Comme commandant, le major Soto a effectué plusieurs missions avec l'ex corps de la police secrète (DAS), dissous en 2011 après un scandale d'espionnage de journalistes, juges et personnalités politiques.

"Ce sont ceux du DAS qui m'ont appris (...) Le procureur ne me demandait pas ce qui se passait. Rien. Tout le monde se taisait, personne ne disait rien. Ils savaient que tout était illégal", dénonce-t-il.

- "Un mort, un gain" -

Les militaires ont pu un temps couvrir leurs crimes en dissimulant les papiers d'identité des victimes. "Je n'ai rien dit non plus. Cela me semblait normal. J'ai permis que ça arrive. Je ne sentais alors aucun remord parce que je voyais ça comme un résultat opérationnel."

Il affirme que le chef de l'armée de terre, le général Mario Montoya, mesurait alors les résultats "en morts".
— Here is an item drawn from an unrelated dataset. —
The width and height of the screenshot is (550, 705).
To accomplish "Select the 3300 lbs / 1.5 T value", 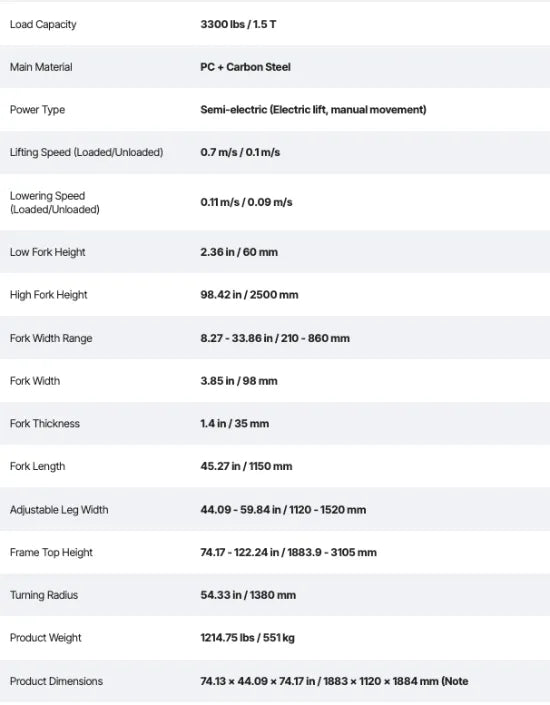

"Les captures ne l'intéressaient pas (...) J'ai vu un major Rodriguez qui n'avait aucun mort; le commandant de l'armée est arrivé et lui a demandé: Major, il n'y a pas de guérilla à Barrancominas?", municipalité où il opérait.

Puis le général a lâché: "Ce qu'il faut faire, c'est déployer un bataillon en ligne et donner l'ordre: tirez! Puis on ramasse (...) C'est un mort, un gain".

Bien qu'il n'ait pas été condamné, le général Montoya a demandé à comparaître devant la JEP. Contacté par l'AFP, son défenseur Me Andrés Garzon a rejeté ces accusations et l'idée que la hiérarchie ait pu inciter à de tels crimes.

Le major Soto craint pour sa vie. Son avocate, Tania Parra, a aussi reçu des menaces. "Cette vérité que j'énonce peut avoir un prix", lâche cet officier, qui se prépare à la confrontation avec les familles qu'il a endeuillées.